▶ [What you have to do] Both the line containing "Open the font" and the line containing "Check the Exclude ~nDims Files option" belong to the span. Output exactly that span from the listing below, and nothing outside it.

■ ■ ■ ■ ■ ■ ■

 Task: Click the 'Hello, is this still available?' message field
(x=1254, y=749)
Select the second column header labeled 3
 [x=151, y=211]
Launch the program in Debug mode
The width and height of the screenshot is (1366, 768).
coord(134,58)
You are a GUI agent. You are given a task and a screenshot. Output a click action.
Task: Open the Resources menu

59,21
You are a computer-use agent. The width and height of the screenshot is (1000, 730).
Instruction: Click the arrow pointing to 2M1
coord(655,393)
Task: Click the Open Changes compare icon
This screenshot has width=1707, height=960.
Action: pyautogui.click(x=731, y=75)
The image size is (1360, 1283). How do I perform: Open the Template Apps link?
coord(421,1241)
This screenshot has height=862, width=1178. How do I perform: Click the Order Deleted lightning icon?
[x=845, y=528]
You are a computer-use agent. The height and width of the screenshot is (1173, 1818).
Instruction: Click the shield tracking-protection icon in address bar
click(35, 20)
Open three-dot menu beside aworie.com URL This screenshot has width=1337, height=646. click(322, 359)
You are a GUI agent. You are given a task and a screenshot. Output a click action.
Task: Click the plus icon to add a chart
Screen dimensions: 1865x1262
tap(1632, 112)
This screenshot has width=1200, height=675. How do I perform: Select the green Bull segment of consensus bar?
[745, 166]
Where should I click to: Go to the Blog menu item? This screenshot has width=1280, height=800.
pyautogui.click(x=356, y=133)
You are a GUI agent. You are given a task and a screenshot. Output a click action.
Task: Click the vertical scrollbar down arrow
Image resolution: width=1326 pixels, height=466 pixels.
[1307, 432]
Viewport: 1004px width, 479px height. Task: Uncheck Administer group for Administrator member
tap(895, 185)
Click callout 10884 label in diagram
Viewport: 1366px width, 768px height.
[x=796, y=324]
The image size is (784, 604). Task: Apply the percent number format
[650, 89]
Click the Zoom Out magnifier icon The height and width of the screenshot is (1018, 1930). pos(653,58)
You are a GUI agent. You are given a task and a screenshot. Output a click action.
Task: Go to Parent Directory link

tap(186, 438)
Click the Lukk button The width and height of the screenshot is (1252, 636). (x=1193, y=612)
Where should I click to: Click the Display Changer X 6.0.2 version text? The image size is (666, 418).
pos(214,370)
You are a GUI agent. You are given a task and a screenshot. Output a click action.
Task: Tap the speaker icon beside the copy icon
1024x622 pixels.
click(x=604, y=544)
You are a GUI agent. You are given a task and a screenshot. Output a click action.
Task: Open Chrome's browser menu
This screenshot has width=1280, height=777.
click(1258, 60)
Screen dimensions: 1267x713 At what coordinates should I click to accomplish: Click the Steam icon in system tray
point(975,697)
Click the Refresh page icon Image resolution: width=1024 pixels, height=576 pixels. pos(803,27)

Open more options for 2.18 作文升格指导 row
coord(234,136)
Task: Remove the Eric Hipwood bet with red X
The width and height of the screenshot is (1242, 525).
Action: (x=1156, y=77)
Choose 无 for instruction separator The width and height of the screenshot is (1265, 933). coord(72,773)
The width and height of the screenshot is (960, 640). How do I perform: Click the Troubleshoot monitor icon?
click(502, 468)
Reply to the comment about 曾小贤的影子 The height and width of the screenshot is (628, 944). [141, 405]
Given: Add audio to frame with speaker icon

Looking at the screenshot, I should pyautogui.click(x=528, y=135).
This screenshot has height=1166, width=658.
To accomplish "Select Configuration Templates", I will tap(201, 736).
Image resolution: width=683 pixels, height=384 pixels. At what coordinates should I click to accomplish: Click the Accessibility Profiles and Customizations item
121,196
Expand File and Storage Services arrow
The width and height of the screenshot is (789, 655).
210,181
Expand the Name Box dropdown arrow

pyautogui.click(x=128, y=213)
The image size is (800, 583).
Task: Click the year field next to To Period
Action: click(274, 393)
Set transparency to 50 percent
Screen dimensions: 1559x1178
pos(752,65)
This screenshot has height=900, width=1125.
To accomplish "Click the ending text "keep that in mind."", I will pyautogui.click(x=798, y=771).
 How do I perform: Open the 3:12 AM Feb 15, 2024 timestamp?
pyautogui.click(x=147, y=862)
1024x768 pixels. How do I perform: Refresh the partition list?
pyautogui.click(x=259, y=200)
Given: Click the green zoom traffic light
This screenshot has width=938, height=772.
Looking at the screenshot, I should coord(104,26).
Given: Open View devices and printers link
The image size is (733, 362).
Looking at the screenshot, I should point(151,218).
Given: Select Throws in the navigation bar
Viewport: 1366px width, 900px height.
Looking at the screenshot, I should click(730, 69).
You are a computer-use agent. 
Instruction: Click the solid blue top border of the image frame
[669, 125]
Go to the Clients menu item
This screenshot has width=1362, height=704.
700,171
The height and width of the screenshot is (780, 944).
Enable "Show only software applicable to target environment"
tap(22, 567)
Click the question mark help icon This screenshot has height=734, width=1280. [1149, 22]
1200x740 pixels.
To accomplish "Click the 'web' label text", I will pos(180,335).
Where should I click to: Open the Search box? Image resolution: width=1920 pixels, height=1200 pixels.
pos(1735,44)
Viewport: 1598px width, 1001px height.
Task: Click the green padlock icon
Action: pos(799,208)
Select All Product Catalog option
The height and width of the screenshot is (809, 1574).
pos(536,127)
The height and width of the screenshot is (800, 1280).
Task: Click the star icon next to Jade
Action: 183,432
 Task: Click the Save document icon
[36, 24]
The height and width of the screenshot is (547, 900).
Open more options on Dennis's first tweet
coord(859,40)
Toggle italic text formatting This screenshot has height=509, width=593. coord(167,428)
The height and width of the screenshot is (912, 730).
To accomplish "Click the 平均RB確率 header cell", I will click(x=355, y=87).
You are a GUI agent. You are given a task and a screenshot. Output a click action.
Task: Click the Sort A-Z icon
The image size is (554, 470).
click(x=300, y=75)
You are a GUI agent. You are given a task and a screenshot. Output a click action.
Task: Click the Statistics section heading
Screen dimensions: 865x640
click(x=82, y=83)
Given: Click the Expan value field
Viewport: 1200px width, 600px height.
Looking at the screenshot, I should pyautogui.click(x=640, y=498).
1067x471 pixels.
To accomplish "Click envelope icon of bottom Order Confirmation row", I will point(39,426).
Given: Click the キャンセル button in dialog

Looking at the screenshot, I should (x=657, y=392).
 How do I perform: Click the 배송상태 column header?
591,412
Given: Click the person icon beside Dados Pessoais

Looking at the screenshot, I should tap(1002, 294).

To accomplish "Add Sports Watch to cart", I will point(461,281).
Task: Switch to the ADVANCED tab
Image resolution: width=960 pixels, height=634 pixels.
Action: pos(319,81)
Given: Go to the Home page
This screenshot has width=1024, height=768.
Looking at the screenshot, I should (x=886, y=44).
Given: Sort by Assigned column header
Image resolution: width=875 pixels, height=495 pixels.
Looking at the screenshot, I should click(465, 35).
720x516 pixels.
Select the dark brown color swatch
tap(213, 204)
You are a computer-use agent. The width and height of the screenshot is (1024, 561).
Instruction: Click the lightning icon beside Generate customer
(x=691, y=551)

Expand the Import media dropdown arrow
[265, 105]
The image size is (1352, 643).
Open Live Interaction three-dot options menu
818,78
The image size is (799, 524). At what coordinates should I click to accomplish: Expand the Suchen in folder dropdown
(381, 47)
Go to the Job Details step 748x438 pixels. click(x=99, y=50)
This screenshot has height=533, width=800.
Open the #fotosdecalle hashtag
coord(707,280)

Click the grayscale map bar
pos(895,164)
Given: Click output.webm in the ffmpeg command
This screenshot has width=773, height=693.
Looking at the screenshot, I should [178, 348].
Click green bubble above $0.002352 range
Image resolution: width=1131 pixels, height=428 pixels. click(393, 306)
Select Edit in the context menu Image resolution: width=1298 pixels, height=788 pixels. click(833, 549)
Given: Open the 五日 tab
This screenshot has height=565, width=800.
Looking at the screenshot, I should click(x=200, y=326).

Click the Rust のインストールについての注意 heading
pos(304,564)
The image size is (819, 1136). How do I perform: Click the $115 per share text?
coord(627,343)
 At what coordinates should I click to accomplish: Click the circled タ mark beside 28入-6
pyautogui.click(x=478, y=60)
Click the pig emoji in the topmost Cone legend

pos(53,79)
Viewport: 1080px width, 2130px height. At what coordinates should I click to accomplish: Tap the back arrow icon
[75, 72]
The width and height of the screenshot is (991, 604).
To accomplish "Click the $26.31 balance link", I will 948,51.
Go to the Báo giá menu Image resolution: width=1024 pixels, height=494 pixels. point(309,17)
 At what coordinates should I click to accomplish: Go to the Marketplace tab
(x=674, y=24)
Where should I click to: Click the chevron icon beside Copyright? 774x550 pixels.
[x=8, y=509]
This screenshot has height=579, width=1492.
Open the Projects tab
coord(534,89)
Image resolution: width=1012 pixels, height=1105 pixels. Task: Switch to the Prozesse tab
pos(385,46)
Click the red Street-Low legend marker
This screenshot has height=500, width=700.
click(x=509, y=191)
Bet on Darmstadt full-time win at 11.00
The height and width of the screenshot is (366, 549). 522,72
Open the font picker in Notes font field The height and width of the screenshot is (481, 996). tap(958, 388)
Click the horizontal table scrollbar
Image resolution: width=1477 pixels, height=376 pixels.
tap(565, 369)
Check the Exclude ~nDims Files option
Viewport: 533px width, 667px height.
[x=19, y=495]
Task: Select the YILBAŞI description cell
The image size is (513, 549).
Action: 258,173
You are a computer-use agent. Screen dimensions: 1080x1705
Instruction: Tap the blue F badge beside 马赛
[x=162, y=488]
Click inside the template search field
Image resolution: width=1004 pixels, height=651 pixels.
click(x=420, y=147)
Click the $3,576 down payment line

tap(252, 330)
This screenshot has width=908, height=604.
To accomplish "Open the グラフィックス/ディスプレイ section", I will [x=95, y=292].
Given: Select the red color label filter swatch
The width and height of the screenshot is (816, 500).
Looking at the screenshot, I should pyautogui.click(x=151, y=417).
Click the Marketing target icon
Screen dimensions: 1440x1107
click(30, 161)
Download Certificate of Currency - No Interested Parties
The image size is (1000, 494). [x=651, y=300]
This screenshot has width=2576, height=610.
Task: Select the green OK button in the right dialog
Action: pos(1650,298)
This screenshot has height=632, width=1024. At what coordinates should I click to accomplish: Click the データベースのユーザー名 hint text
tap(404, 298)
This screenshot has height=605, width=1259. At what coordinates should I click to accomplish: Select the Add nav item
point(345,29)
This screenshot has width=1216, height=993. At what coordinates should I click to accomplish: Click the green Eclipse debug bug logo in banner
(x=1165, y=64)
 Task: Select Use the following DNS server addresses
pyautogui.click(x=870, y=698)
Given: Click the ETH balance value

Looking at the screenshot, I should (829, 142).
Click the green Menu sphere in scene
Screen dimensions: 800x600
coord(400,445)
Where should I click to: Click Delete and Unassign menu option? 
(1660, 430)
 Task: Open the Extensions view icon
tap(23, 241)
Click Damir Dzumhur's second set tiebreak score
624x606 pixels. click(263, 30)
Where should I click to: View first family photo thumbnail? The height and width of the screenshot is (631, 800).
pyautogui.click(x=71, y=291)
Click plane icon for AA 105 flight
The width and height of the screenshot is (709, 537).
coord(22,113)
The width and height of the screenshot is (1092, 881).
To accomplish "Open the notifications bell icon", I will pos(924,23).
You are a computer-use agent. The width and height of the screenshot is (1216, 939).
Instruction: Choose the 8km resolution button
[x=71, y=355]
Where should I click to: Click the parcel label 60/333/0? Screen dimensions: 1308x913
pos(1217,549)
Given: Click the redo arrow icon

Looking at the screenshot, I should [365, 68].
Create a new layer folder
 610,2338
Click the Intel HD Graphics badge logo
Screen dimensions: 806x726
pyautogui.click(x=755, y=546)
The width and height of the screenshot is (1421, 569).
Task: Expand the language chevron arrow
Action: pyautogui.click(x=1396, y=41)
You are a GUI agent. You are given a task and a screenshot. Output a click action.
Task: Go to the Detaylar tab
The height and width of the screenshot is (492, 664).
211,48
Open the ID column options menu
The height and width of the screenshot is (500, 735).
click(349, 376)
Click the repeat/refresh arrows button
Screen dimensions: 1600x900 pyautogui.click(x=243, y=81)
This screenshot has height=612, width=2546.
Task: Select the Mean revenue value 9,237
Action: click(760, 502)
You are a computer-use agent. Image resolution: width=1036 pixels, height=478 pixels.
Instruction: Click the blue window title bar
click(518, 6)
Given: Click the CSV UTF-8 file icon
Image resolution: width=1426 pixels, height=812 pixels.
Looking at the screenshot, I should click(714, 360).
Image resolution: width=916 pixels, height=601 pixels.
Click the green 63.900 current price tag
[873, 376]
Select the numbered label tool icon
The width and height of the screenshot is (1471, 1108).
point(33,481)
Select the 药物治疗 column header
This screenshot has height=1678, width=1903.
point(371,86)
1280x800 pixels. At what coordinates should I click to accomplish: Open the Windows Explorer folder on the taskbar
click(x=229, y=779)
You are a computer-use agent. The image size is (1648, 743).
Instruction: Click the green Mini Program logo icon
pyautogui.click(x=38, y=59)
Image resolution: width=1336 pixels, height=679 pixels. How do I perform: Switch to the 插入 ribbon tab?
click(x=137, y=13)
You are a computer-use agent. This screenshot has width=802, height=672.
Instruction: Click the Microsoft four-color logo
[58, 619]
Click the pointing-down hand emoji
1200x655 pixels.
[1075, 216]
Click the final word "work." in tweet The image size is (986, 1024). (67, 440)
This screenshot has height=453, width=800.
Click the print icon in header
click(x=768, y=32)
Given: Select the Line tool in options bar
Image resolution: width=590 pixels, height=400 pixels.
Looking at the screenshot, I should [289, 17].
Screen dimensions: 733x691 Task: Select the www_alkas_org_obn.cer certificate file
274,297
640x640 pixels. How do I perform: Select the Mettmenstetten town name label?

■ ■ ■ ■ ■ ■ ■

▶ [Written reply]
Open the font picker in Notes font field The height and width of the screenshot is (481, 996). tap(958, 388)
Click the horizontal table scrollbar
Image resolution: width=1477 pixels, height=376 pixels.
tap(565, 369)
Check the Exclude ~nDims Files option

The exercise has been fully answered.